I recently noticed horizontal cracks in the bathroom tile, running almost the entire width of the shower/tub enclosure back wall. We have had issues with crown molding separating ever since we installed a new HVAC system and we are considering adding a humidifier to the system. It appears that the material in the house may be drying out.

The discoloration in the grout is because it was wet. I've never seen grout like this until I moved here. We also have some separation of the back shower wall from the sides. But now that summer is here, and it is more humid, the cracks and separations are less noticeable.

I'm just concerned that this may be an issue with the new bathroom. Any thoughts?

large view of cracked tiles/wall

Close view of cracked tiles/wall

  • 2
    I'm more concerned that it might be an issue with your house. Cracks along entire walls mean that things which should not be moving, are. That can be VERY bad, depending what the root cause is.
    – Ecnerwal
    May 29, 2015 at 1:59
  • What is the height (1) above the floor, and (2) above the start of the tile by the floor? I'm interested in whether either of these are 4'. May 29, 2015 at 4:18
  • Thanks for responding. We had an inspector check the house last year who advised that the cracks were basic settling and nothing to worry about. the height of the crack above the floor is about 51 inches. And it is over the tub. About 37 3/4 inches up from tub.
    – Wil Hall
    May 29, 2015 at 10:30
  • 2
    I'm guessing that's the seam of a backerboard, so yes, it's either basic settling, or more substantial movement. You'll know more when you do the reno. May 29, 2015 at 14:18
  • If the house is wooden framed (99% of houses around here); then it will expand and contract annually with moisture changes (we live right on the Atlantic coast and heat with wood in the winter; so we see relative humidity changes as high as 50% or 60% every year). Make sure your contractor understands this problem. There are many design decisions you can take to allow for the movement (e.g. chimneys don't move so allow space around the thimble thru the wooden wall). See: Bruce Hoadley "Understanding Wood"

----------

Work to complete:
a) In the cracked-tile discussion, how far above the tub is the crack?
b) Continue the cracked-tile discussion from the point where it stops.

Input data:
----------

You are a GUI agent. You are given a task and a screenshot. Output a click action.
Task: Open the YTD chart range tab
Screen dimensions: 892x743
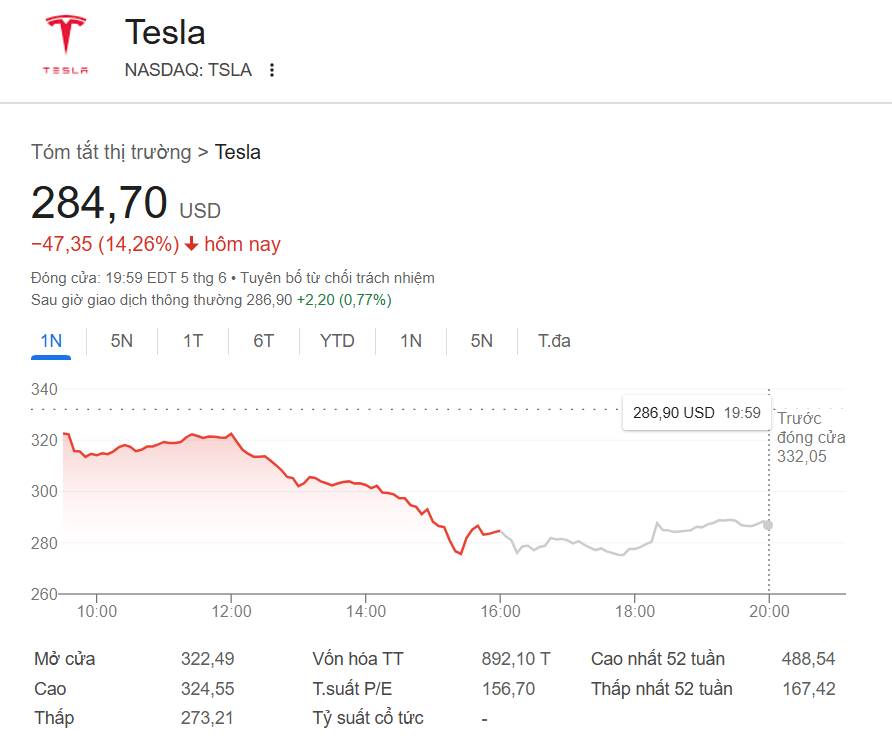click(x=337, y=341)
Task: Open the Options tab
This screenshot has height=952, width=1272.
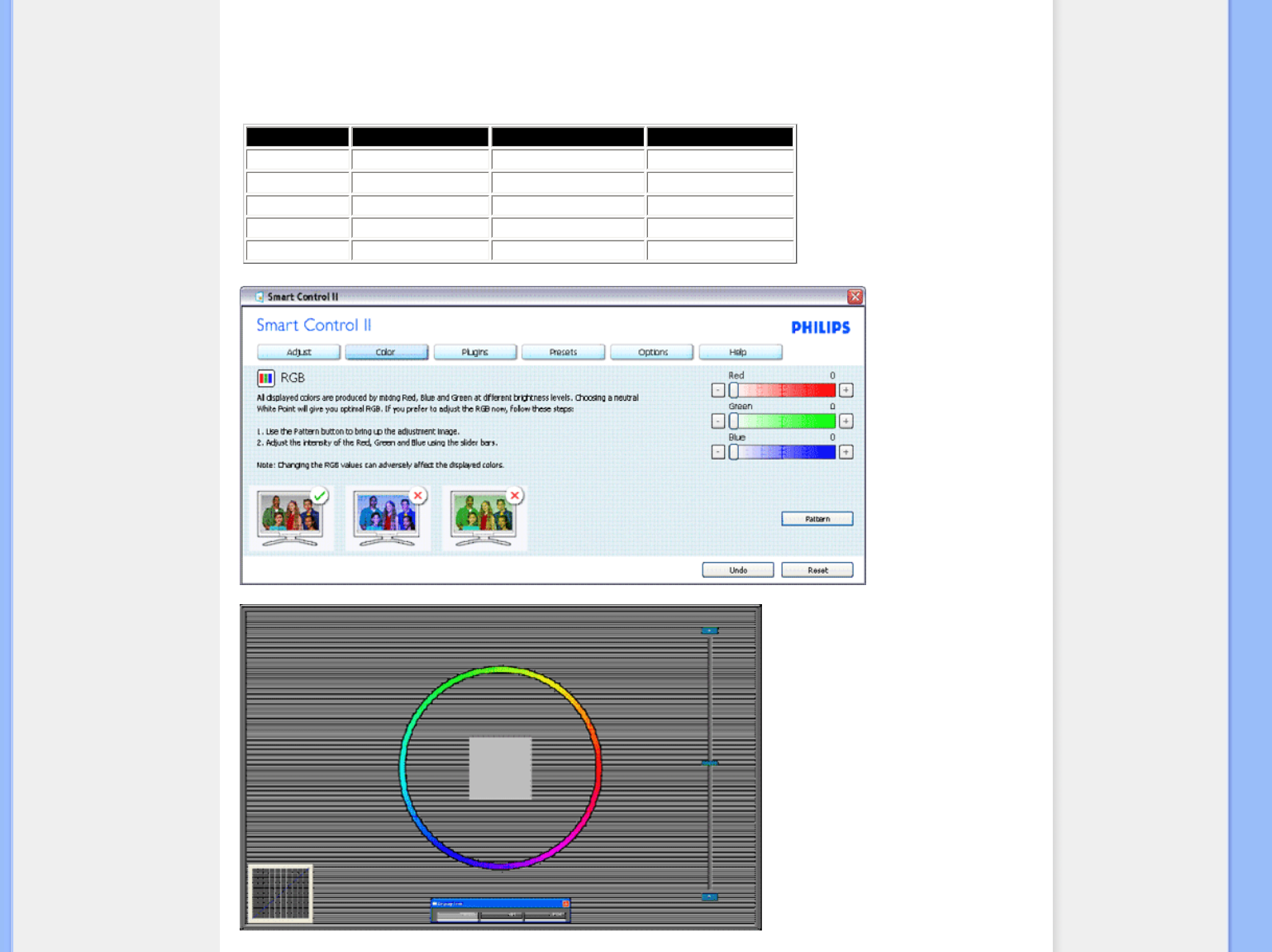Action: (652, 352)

----------

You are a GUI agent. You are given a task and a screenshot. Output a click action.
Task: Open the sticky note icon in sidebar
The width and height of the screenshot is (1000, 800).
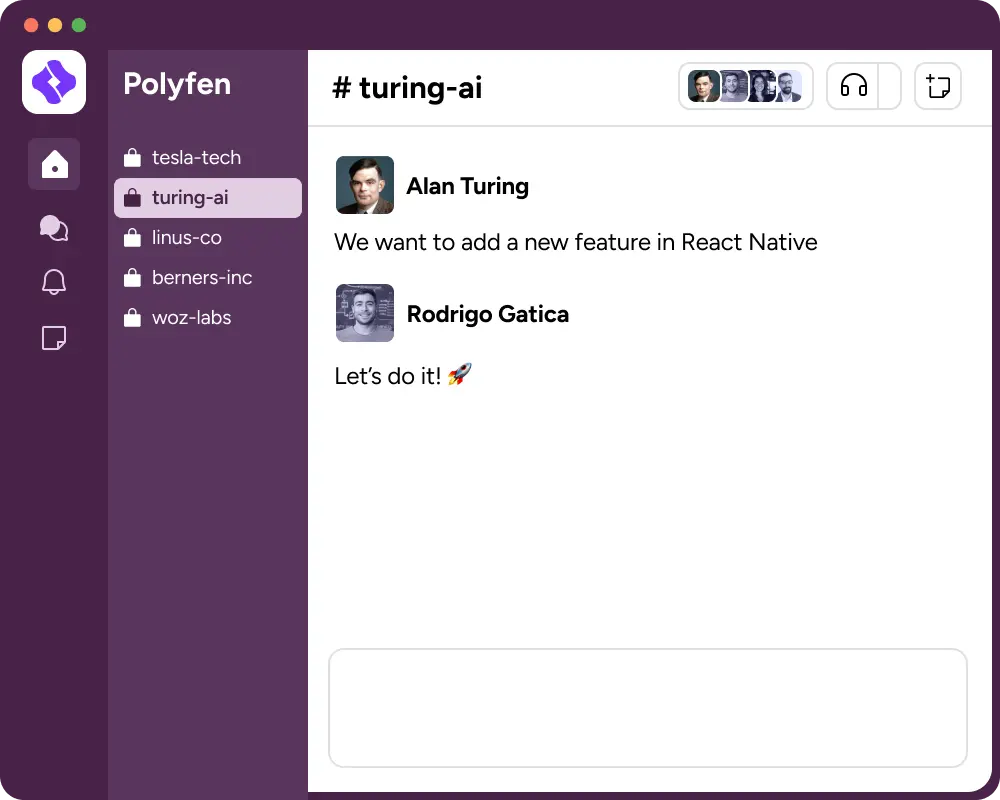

----------

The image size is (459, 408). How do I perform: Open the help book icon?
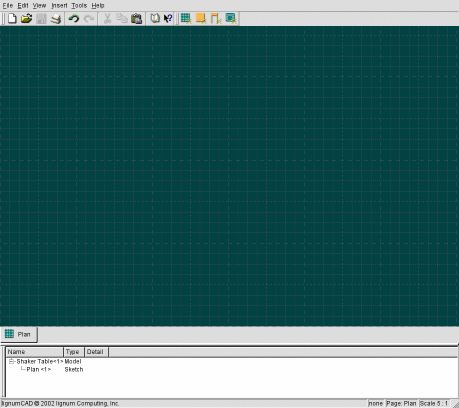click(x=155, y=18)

----------

Answers given:
a) About 37 3/4 inches.

b)
    – ericx
    Nov 18, 2015 at 16:59

1 Answer 1


I had a similar problem in my house, and I started digging out and replacing the cracked tiles. That turned out to be rather tedious, as the tiles were well attached to the wall and there was much collateral damage.

Ultimately my diagnosis was as Aloysius Defenestrate hints at in the comments. The cracks were along a seam between two backer boards. In my case concrete board below, green board above. The boards where not obviously taped at the seams or supported by any horizontal lath boards between the studs. Either one might have mitigated the problem. Inevitably I ruined the underlying backerboard removing the cracked tiles, but I could see the underlying structure.

My repairs involved pre-drilling and toe-screwing some lath boards as support. and layering up new backer, thinset and tiles.